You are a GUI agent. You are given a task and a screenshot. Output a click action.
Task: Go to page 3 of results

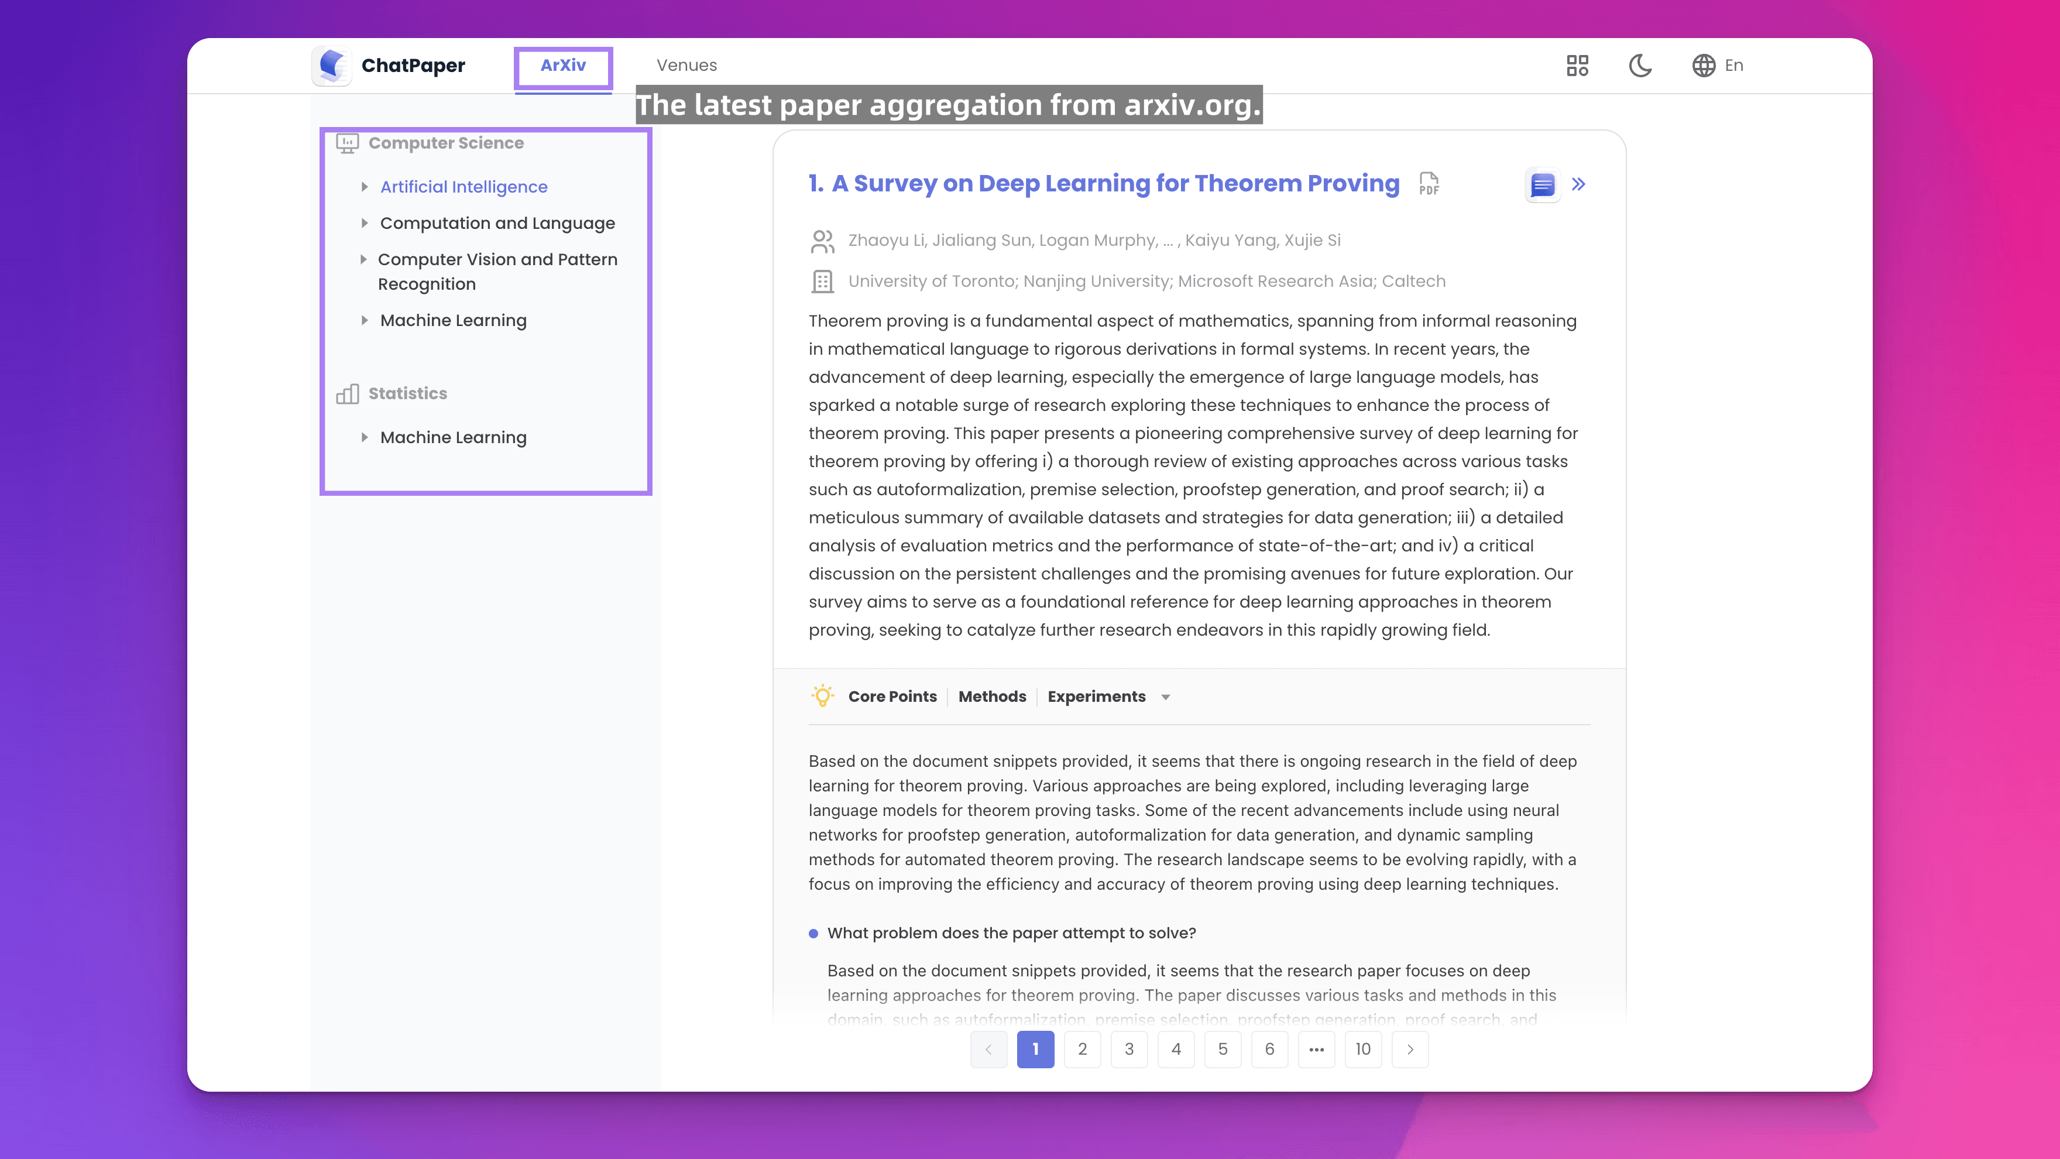pos(1128,1049)
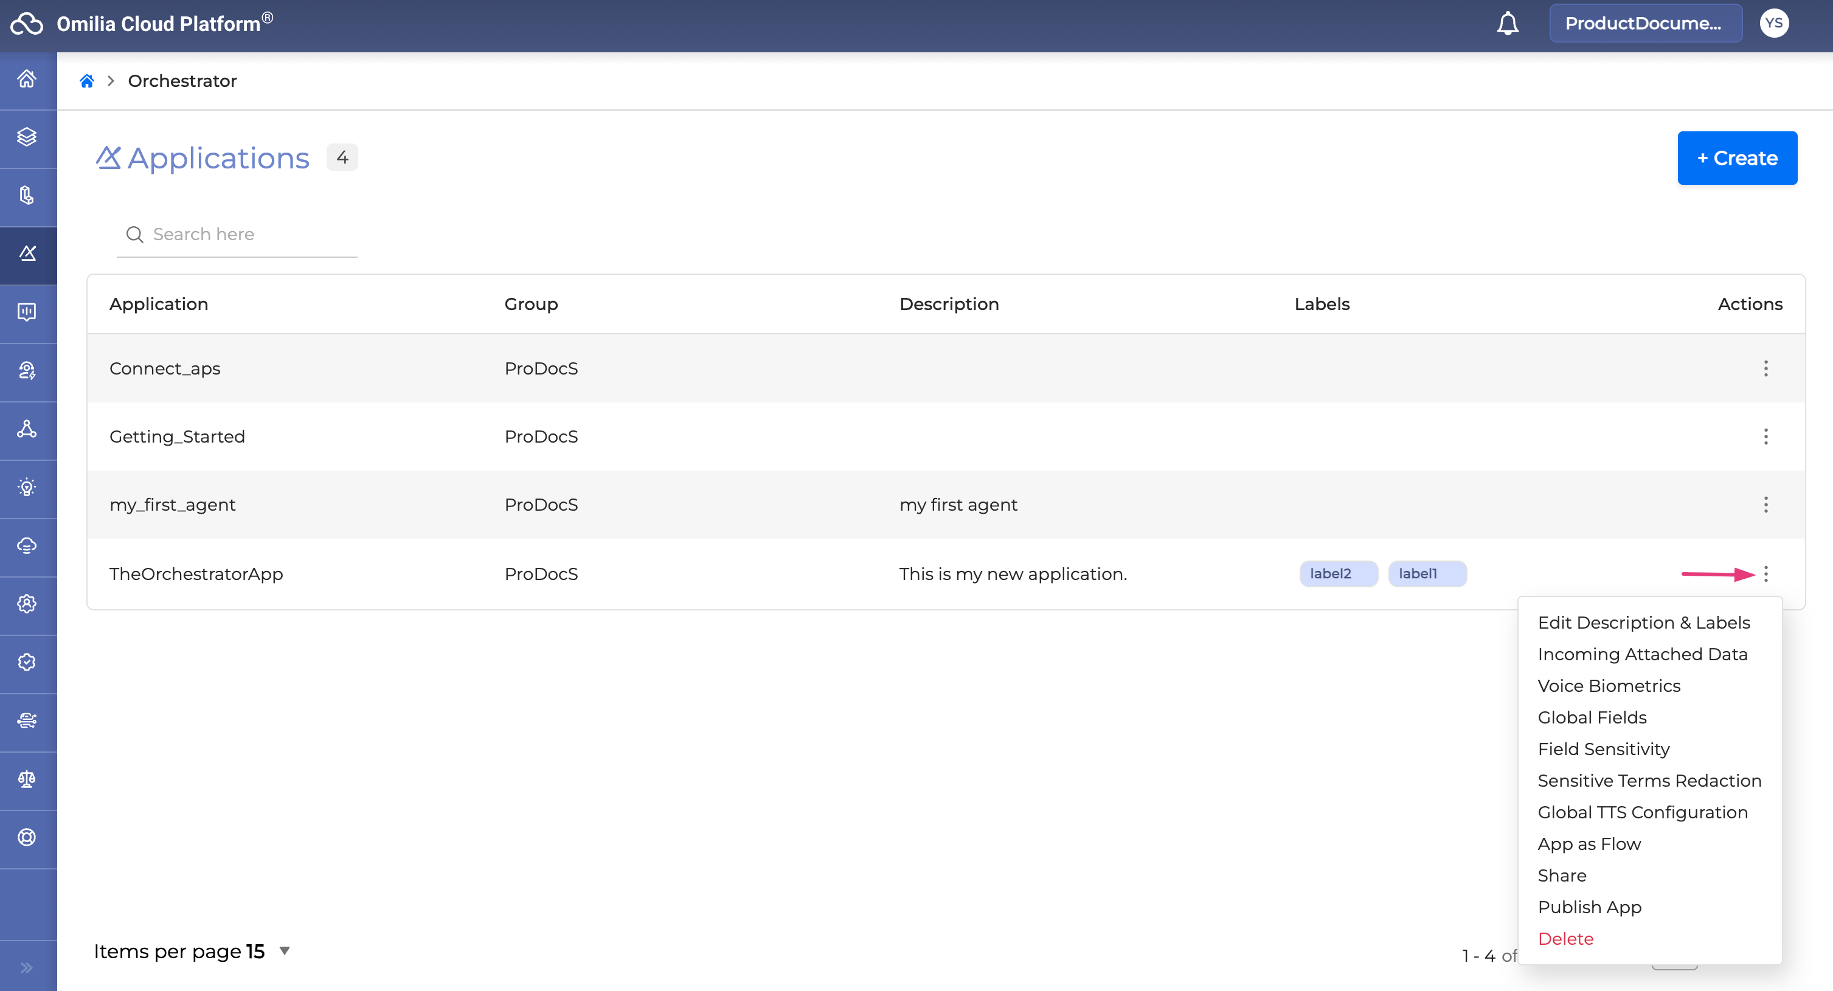Open actions menu for my_first_agent
The image size is (1833, 991).
1765,504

■ ■ ■ ■ ■ ■ ■

Could you write out the records again exactly, without any of their pictures?

You are a GUI agent. You are given a task and a screenshot. Output a click action.
Task: Go to page 3 of results

pos(1128,1049)
Open actions menu for my_first_agent
The image size is (1833, 991).
1765,504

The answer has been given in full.